Start of Recorded information

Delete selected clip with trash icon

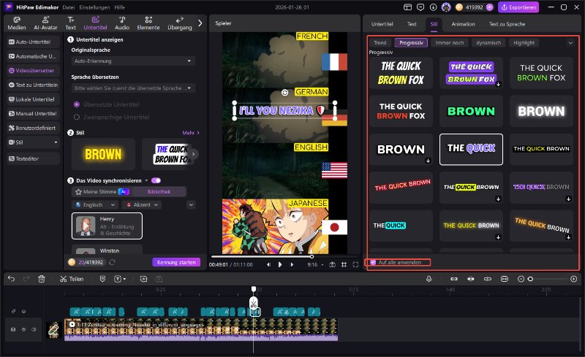pos(42,279)
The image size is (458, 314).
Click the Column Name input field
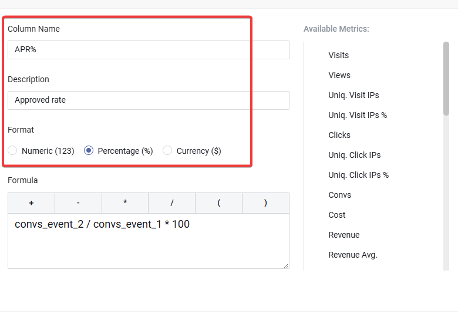point(148,50)
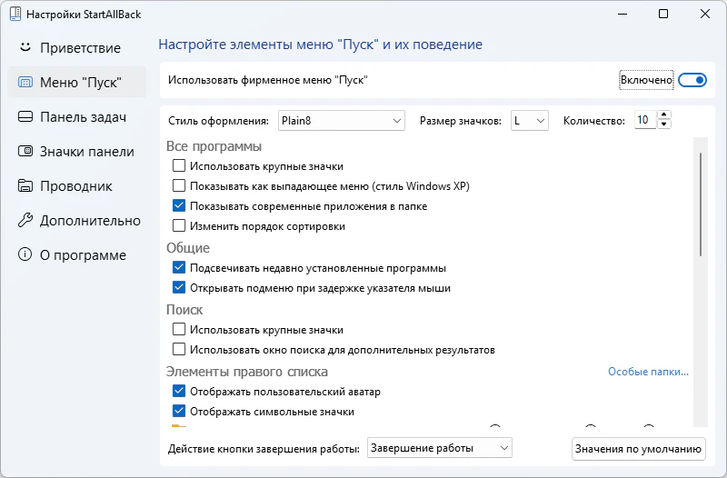Image resolution: width=727 pixels, height=478 pixels.
Task: Click the StartAllBack title bar icon
Action: (14, 15)
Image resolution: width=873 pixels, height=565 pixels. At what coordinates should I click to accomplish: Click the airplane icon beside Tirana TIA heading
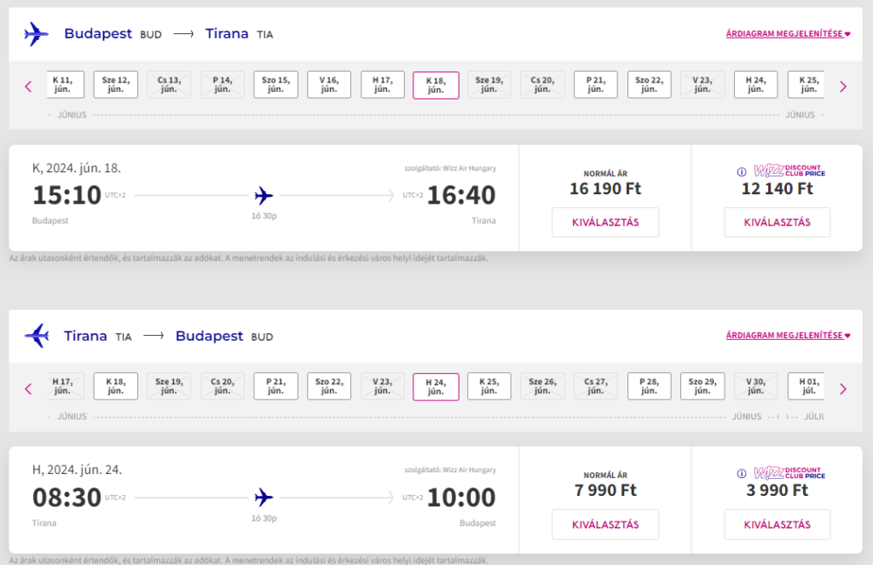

End of Recorded information

*Work task*. Exactly as they appear, repeat the lines from the one containing "The image size is (458, 314)." through the last line of the entries, counting both ends. Pictures stay out.

*Solution for this task*.
The image size is (458, 314).
Click the Column Name input field
point(148,50)
Image resolution: width=727 pixels, height=478 pixels.
Task: Click the StartAllBack title bar icon
Action: (14, 15)
Image resolution: width=873 pixels, height=565 pixels. At what coordinates should I click to accomplish: Click the airplane icon beside Tirana TIA heading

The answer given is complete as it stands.